Text-to-speech system and method thereof
The present invention is related to a text-to-speech system, including a text processor dividing a first text data and a second text data from a text string having at least a first language and a second language; a database including a plurality of acoustic units commonly used by the first and second languages; a first speech synthesis unit and a second speech synthesis unit generating a first speech data corresponding to the first text data and a second speech data corresponding to the second text data respectively by using the plurality of acoustic units; and a prosody processor optimizing prosodies of the first and second speech data.
Latest Delta Electronics, INC. Patents:
The present invention relates to a text-to-speech system and the method thereof, and more particularly to a multi-language text-to-speech system and the method thereof.
BACKGROUND OF THE INVENTIONFor a text-to-speech system, the text has only the linguistic features whether the input data is a paragraph or an article. It means the text does not contain any acoustic features, for example, tones, durations or speeds. Therefore, the system has to generate possible acoustic features of these texts through an automatic prediction. Recently, the stringing method is very popular, which picks up a sound unit corresponding to the word from a prerecorded database.
The major function of a text-to-speech system is to convert a text input to a fluent speech output. Please refer to
A multi-language text-to-speech system and method are disclosed in the U.S. Pat. No. 6,141,642. The method includes different linguistic processing systems to proceed tasks of text-to-speech in different languages respectively, and then the combination of speech data from different processing systems is output. In the U.S. Pat. No. 6,243,681B1, a multi-language speech synthesizer for a computer telephony integration system is disclosed. The disclosed multi-language speech synthesizer includes several speech synthesizers for text-to-speech with different languages. Then, the speech data from different linguistic processing systems are combined and output
The above-mentioned US patents are both based on the combination of different acoustic databases of different languages. When the speech data is output, users will hear different sounds of each language, which means the voices and the prosodies are different and inconsistent.
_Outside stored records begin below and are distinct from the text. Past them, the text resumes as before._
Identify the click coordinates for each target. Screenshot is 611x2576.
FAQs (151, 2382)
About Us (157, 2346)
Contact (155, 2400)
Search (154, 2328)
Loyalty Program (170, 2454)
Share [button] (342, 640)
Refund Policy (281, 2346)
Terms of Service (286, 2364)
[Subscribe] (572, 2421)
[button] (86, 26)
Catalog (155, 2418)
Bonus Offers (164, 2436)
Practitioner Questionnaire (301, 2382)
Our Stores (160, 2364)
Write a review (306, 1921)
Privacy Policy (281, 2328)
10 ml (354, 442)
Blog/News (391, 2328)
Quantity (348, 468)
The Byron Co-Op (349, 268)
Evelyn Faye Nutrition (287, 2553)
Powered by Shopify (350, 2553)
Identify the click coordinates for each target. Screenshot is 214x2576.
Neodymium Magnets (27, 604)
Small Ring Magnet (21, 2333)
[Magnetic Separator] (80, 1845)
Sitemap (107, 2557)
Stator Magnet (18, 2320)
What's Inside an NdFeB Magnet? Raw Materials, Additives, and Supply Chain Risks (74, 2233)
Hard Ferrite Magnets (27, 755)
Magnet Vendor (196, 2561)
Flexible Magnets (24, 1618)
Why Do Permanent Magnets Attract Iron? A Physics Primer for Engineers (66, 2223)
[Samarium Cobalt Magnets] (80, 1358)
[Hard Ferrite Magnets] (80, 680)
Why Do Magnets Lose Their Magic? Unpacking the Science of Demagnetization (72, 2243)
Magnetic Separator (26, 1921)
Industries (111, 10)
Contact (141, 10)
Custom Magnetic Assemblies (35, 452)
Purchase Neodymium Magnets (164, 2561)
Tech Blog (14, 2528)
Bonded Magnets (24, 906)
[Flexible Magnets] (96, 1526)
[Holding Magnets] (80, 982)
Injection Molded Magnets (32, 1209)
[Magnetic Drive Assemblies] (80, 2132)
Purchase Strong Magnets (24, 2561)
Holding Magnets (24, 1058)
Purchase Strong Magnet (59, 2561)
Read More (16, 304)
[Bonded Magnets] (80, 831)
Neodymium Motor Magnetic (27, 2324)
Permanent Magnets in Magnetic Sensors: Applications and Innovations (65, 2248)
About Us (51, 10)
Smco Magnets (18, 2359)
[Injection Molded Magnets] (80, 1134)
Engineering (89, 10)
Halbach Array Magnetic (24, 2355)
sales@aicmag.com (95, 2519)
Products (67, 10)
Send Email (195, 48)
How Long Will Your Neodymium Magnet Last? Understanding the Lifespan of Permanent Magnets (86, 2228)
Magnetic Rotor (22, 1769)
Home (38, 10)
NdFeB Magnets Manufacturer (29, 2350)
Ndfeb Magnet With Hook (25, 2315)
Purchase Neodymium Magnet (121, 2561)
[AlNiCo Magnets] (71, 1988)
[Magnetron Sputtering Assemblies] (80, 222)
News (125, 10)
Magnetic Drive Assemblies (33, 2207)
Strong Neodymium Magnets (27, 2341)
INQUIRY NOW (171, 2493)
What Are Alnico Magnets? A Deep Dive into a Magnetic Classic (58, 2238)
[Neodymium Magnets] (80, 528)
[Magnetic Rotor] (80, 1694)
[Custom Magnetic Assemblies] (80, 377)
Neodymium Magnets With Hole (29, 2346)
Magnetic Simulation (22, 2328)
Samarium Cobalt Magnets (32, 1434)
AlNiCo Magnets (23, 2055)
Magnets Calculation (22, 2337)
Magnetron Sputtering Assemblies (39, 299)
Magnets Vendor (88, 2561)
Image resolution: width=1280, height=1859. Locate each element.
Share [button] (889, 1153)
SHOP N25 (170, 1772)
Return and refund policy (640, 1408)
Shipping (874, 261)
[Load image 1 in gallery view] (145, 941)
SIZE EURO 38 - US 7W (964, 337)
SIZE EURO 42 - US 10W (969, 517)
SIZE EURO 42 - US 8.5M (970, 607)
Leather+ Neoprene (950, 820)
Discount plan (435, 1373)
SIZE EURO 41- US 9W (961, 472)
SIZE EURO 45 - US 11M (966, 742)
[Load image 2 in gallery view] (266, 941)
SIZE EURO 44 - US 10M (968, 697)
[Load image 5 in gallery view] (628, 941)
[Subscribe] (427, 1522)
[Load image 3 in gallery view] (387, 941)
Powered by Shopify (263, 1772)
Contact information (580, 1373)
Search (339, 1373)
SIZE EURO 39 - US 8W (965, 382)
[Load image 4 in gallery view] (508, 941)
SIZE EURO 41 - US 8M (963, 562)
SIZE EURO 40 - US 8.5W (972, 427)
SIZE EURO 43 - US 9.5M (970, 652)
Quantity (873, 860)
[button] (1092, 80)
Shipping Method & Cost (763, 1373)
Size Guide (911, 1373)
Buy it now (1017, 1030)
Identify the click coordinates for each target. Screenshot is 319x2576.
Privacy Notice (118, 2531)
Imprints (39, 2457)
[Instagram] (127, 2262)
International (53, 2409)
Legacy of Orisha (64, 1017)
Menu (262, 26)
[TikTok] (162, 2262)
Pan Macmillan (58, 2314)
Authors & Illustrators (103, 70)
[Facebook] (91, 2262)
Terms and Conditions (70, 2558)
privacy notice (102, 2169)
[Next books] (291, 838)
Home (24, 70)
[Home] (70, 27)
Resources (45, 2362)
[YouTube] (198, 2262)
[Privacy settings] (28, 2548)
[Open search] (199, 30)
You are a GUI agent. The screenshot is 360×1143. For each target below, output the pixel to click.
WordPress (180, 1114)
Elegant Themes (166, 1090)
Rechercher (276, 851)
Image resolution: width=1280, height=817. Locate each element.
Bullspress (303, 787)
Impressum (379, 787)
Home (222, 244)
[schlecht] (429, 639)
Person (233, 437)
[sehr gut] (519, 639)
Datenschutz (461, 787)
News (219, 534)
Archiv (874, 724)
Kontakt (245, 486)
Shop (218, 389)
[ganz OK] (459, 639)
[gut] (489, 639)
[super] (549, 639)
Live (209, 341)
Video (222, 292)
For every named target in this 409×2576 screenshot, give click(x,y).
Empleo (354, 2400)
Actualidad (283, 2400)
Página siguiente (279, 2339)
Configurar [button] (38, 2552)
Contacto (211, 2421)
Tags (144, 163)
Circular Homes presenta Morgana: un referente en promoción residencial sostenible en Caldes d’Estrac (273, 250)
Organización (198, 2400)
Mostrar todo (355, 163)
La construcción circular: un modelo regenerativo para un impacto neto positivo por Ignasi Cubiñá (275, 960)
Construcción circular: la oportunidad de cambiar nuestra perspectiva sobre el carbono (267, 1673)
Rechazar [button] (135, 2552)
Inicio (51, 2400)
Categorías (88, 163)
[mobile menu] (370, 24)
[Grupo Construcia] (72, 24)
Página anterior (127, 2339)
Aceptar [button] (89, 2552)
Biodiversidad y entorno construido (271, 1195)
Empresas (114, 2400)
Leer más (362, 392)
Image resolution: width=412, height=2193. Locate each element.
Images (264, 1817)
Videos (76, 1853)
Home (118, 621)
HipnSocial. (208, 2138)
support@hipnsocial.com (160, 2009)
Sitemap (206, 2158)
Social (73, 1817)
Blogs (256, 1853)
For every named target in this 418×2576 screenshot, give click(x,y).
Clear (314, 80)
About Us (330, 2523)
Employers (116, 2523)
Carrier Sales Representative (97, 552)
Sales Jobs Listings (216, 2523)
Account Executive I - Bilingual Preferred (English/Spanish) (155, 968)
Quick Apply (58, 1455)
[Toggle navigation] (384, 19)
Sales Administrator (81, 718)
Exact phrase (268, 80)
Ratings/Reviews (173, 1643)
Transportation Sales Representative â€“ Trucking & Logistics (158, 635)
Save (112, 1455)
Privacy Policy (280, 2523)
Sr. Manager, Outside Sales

Further, even all words of each language could be recorded by the same speaker, it spends lots of efforts and is not easily achievable.
In order to overcome the foresaid drawbacks in the prior arts, the present invention provides a text-to-speech system and the method thereof, especially a multi-language text-to-speech system and the method thereof.
SUMMARY OF THE INVENTIONIt is an aspect of the present invention to provide a text-to-speech system, including a text processor dividing a first text data and a second text data from a text string having at least a first language and a second language; a database including a plurality of acoustic units commonly used by the first and second language; a first speech synthesis unit and a second speech synthesis unit generating a first speech data corresponding to the first text data and a second speech data corresponding to the second text data respectively by using the plurality of acoustic units; and a prosody processor optimizing prosodies of the first and second speech data.
Preferably, the first and second text data include acoustic data respectively.
Preferably, the plurality of acoustic units are recorded from the same speaker.
Preferably, the prosody processor includes a reference prosody.
More preferably, the prosody processor determines a first prosody parameter and a second prosody parameter for the first speech data and the second speech data respectively according to the reference prosody.
More preferably, the first and second prosody parameters define tones, volumes, speeds and durations for the first and second speech data.
More preferably, the prosody processor connects the first speech data with the second speech data in a hierarchical manner according to the first and second prosody parameters to obtain a successive prosody thereof.
More preferably, the prosody processor further adjusts connected the first speech data and the second speech data.
It is another aspect of the present invention to provide a method for a text-to-speech conversion, including steps of: (a) providing a text string comprising at least a first language and a second language; (b) discriminating a first text data and a second text data from the text string; (c) providing a database having a plurality of acoustic units commonly used by the first and second languages; (d) generating a first speech data corresponding to the first text data and a second speech data corresponding to the second text data respectively by using the plurality of acoustic units; and (e) optimizing prosodies of the first and second speech data.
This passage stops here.